South Africa: 'My Family Back Home Is Worried' - Foreign Nationals At Beitbridge Border Fear Coronavirus

Coronavirus (COVID-19) disease graphic.

Although they know that there's a global pandemic, they are prepared to take the risk because they need to support their families back home.

Foreign nationals frequent the Beitbridge border post, outside Musina, Limpopo, which is one of South Africa's busiest land ports.

It links South Africa to Zimbabwe and other parts of the African continent.

The many foreigners who frequent the port rely on South Africa for work opportunities so that they can earn a wage.

But the novel coronavirus (Covid-19) has spread rapidly in South Africa in the past week, leaving many foreigners in a state of fear. At the time of publication, there were 62 cases.

On Sunday, President Cyril Ramaphosa declared the outbreak a national disaster in terms of the Disaster Management Act.

Wellington Kwangware, 33, a truck driver in South Africa, spoke to News24 shortly after crossing the border on Monday afternoon after he was screened for symptoms of the coronavirus. Kwangware said he was checked and cleared before he was able to cross over.

Although he was relieved that he was allowed to enter, he was worried because of the growing number of cases reported in the country.

"I've heard about the cases in South Africa and my family back home is worried. But I have to go and work," Kwangware said.

Kwangware added that his employer had briefed employees about the virus and issued precautions to them. Among these was hand washing, he said.

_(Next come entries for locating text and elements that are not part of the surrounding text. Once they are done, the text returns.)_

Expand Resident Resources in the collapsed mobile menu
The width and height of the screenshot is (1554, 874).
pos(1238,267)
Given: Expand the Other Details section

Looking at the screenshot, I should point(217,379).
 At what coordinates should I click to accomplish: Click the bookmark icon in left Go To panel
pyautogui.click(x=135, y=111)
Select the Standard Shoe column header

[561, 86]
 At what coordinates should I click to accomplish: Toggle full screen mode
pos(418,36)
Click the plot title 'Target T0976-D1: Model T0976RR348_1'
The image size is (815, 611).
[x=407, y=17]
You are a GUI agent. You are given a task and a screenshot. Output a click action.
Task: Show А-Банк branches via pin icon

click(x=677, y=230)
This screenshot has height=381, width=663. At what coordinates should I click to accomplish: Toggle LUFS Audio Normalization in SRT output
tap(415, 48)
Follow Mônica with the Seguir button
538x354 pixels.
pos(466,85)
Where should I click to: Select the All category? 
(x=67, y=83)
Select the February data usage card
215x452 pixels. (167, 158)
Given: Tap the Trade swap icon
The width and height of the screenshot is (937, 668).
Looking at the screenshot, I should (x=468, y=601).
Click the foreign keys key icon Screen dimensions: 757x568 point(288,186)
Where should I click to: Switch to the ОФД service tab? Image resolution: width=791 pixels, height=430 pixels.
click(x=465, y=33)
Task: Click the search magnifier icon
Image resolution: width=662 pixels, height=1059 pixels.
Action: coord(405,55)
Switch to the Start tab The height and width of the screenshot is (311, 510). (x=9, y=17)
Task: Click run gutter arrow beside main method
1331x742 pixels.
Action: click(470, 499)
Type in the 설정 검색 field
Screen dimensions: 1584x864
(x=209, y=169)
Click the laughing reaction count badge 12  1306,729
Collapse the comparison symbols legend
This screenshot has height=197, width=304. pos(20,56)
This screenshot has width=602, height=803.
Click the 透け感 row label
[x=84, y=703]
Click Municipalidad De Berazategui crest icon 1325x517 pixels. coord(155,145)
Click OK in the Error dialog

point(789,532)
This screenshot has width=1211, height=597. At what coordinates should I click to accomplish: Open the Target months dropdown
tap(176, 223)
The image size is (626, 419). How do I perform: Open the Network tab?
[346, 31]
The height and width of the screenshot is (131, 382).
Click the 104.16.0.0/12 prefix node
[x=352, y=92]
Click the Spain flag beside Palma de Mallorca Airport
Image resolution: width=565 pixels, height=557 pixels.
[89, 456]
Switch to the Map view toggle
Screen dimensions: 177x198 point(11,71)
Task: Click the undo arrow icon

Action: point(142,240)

The port is not one of the 35 land ports of entry which Ramaphosa said would be closed.

It was business as usual at the port as many rushed to queue and countless vehicles made their way through the boom gates.

Mabutsho Nyamazana, who has worked as a truck driver for nine years, said his family in Zimbabwe was concerned about him because he frequented the border as part of his job.

He added that his employer advised employees to be careful and take precautions.

Those who went through the screening process at the port described it as easy.

However, they said officials did not educate them enough about the virus.

Nyamazana said since the outbreak, he has seen changes at the ports he frequents.

Speaking at a media briefing in Pretoria on Monday, Home Affairs Minister Aaron Motsoaledi said Beitbridge would remain operational because it was the main gateway to Zimbabwe and other countries on the continent.

The minister said the port had 124 officials. He added that 90 additional staff, from ports that had closed, would be deployed to assist at the Beitbridge border.

News24 was not allowed to enter and observe some of the measures put in place at the port.

When approached telephonically, head of port control Stephen van Neel said the entry "is a national key point and a restricted area".